DATA LINES>
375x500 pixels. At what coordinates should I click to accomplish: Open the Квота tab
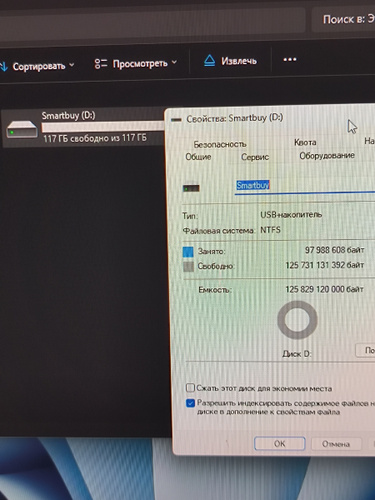(x=305, y=142)
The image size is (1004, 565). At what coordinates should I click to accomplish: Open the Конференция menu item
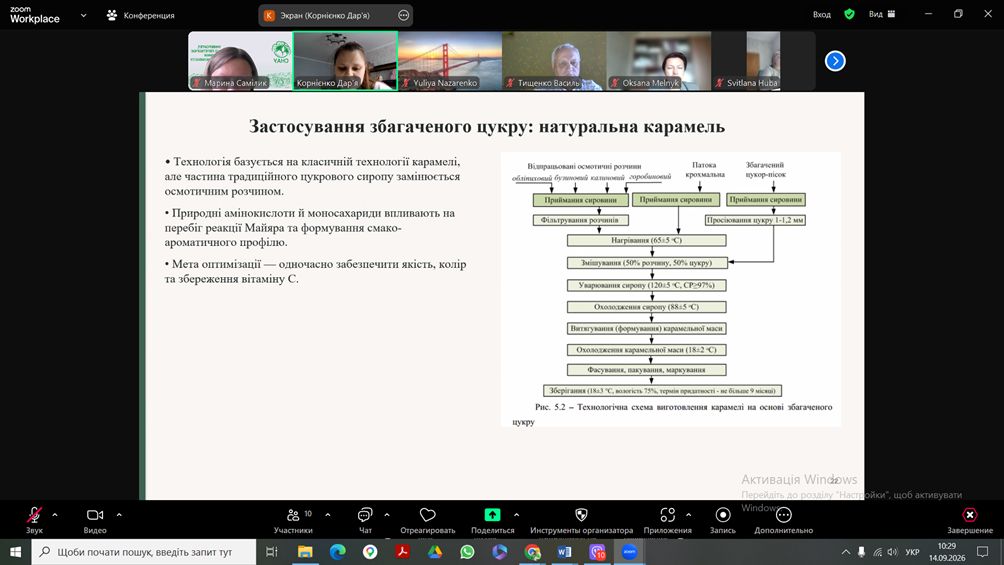point(140,15)
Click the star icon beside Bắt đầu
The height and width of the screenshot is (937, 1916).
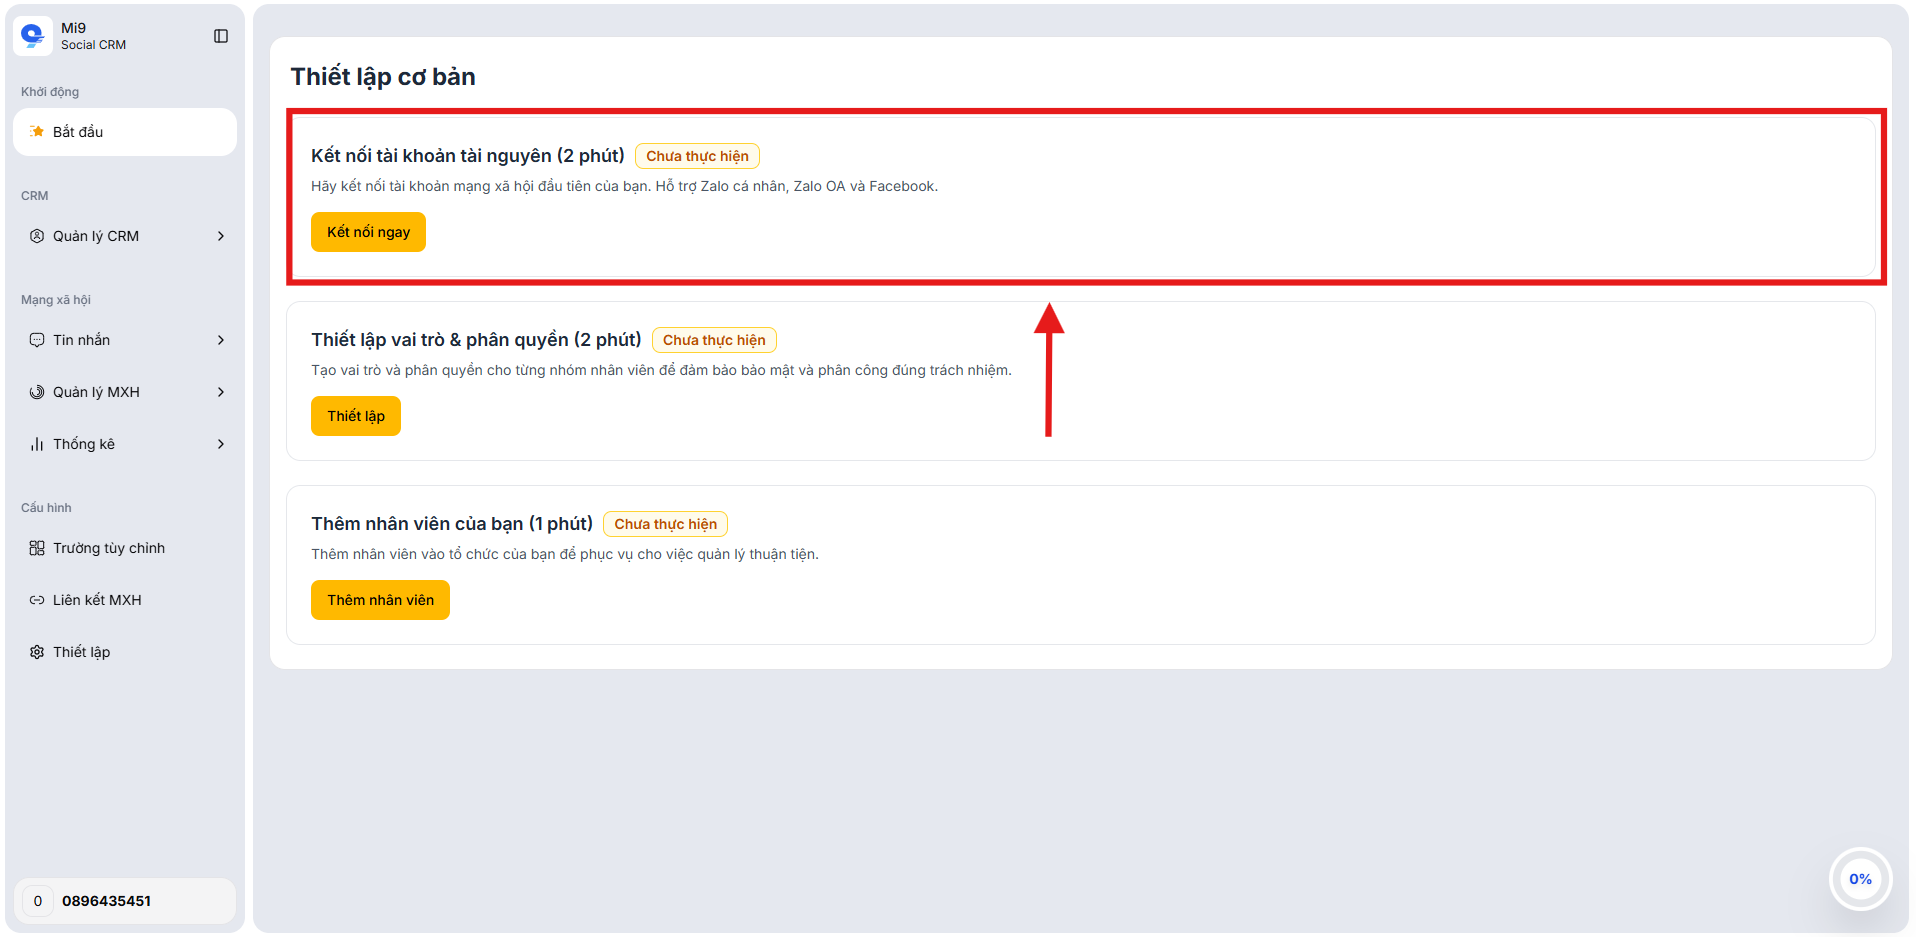(37, 132)
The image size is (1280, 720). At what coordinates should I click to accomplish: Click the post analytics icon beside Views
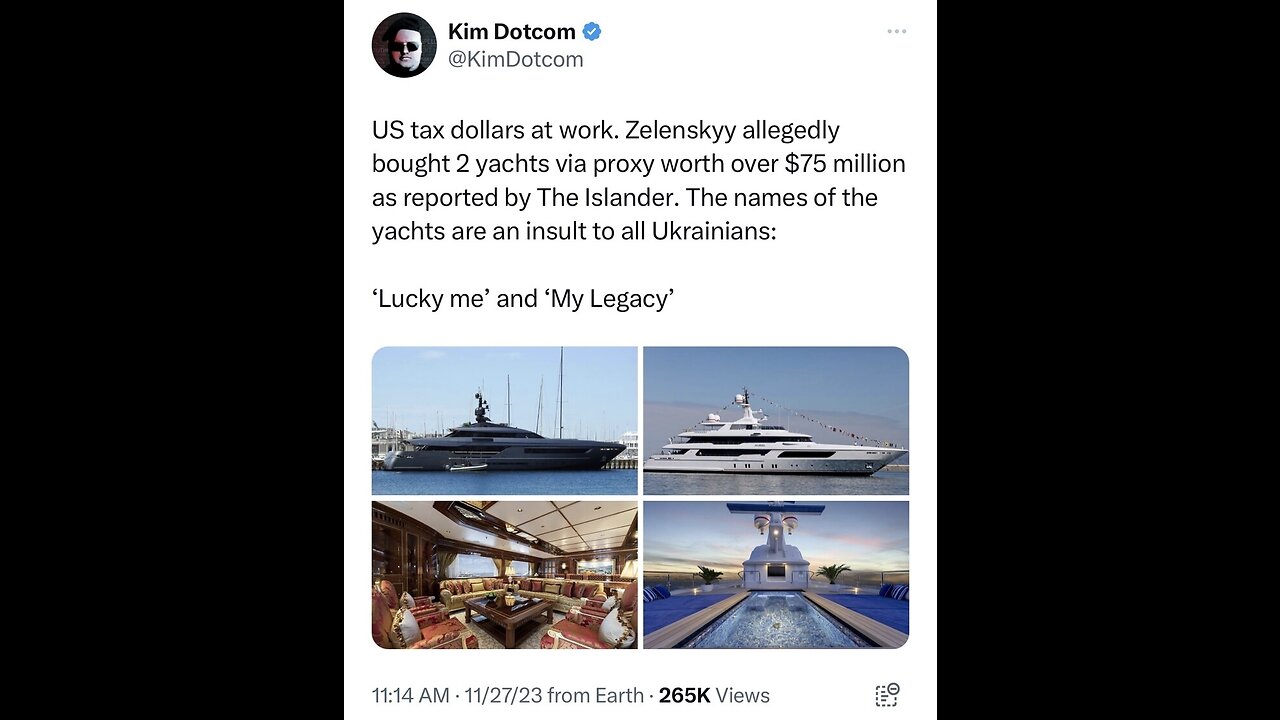coord(887,695)
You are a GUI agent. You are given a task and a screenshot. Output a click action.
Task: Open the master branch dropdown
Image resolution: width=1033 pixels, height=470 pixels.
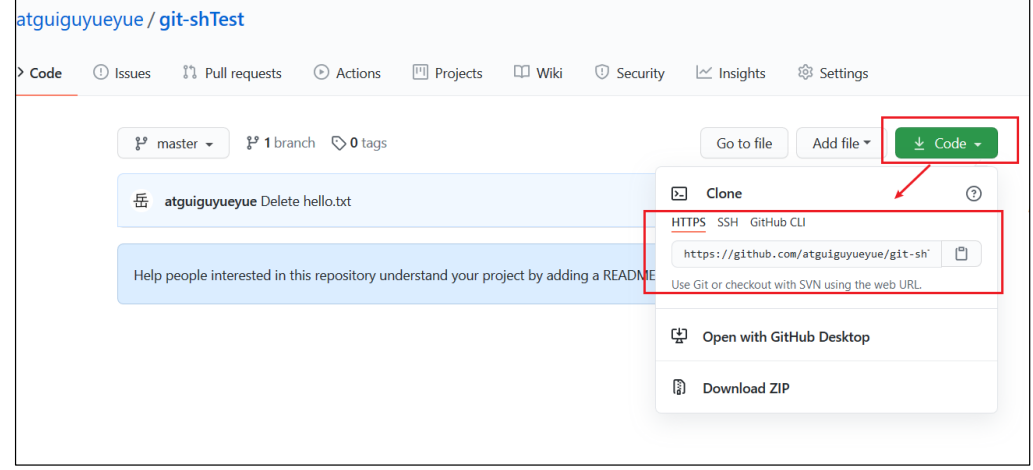(173, 144)
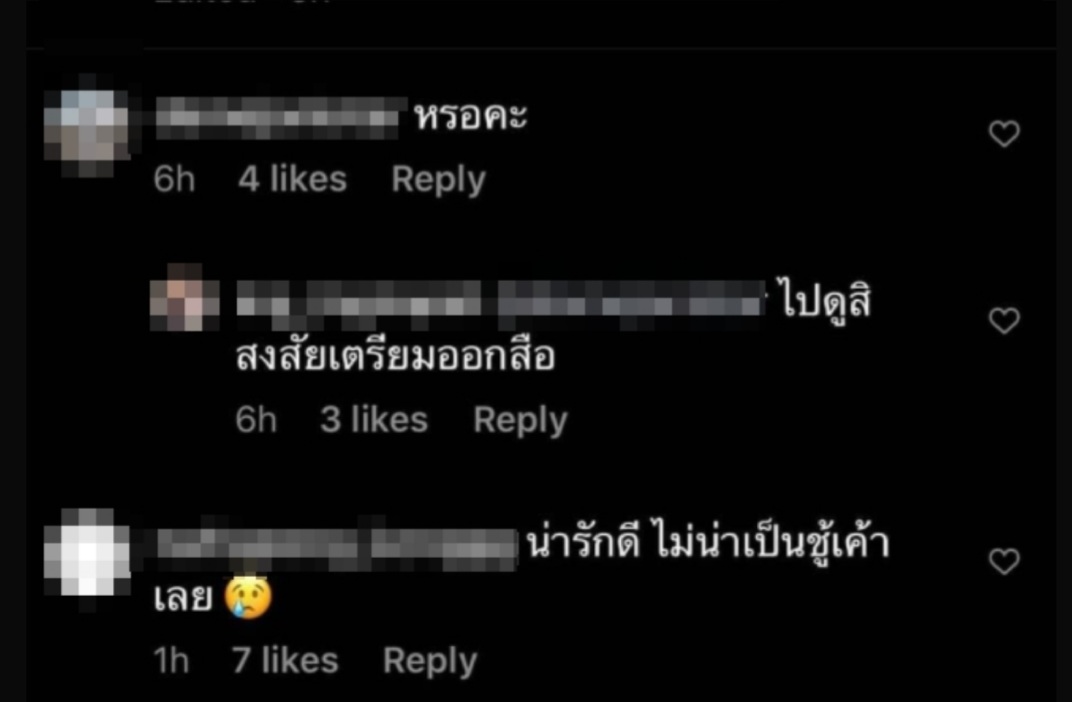Reply to the comment with 7 likes
Viewport: 1072px width, 702px height.
430,661
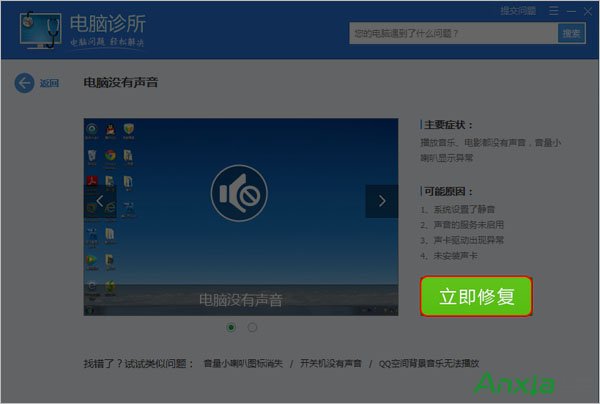Show the next slide with right arrow

[381, 201]
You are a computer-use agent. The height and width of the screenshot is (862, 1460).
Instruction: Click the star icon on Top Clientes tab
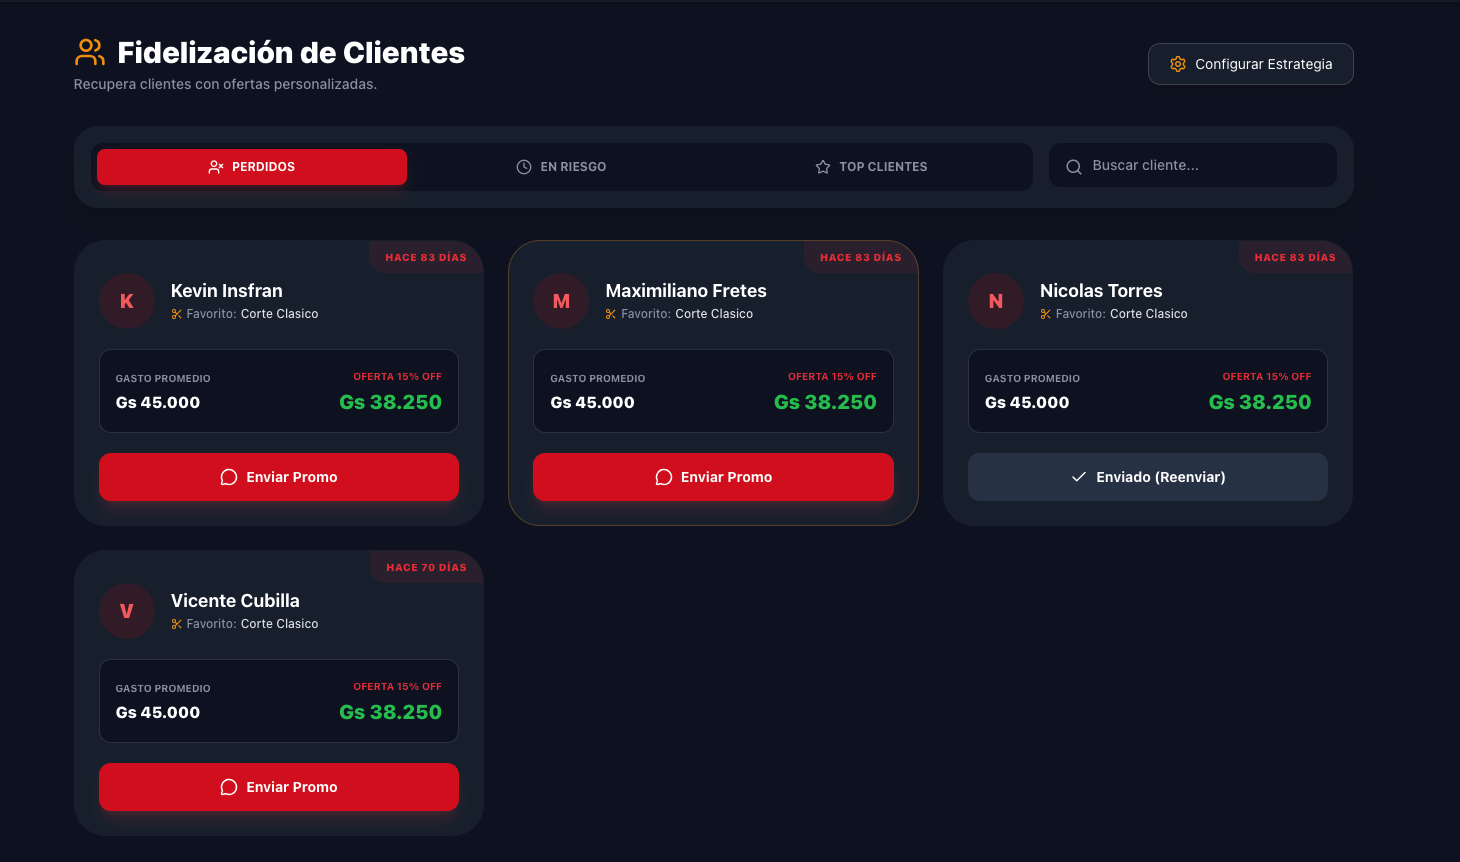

SHORT PROBLEM> Rewrite all of the lines above with "coordinates" changed to "location" and everything else left as it is, and omit the pictures from your answer.

SOLVED EXERCISE>
375x500 pixels. At what location should I click to accomplish: Open the Квота tab
(x=305, y=142)
The image size is (1004, 565). At what location should I click to accomplish: Open the Конференция menu item
point(140,15)
Click the star icon beside Bắt đầu
The height and width of the screenshot is (937, 1916).
(37, 132)
The image size is (1280, 720). At what location should I click to accomplish: Click the post analytics icon beside Views
coord(887,695)
You are a GUI agent. You are given a task and a screenshot. Output a click action.
Task: Open the master branch dropdown
Image resolution: width=1033 pixels, height=470 pixels.
(173, 144)
Reply to the comment with 7 likes
Viewport: 1072px width, 702px height.
430,661
Show the next slide with right arrow

[381, 201]
You are a computer-use agent. The height and width of the screenshot is (862, 1460).
Instruction: Click the star icon on Top Clientes tab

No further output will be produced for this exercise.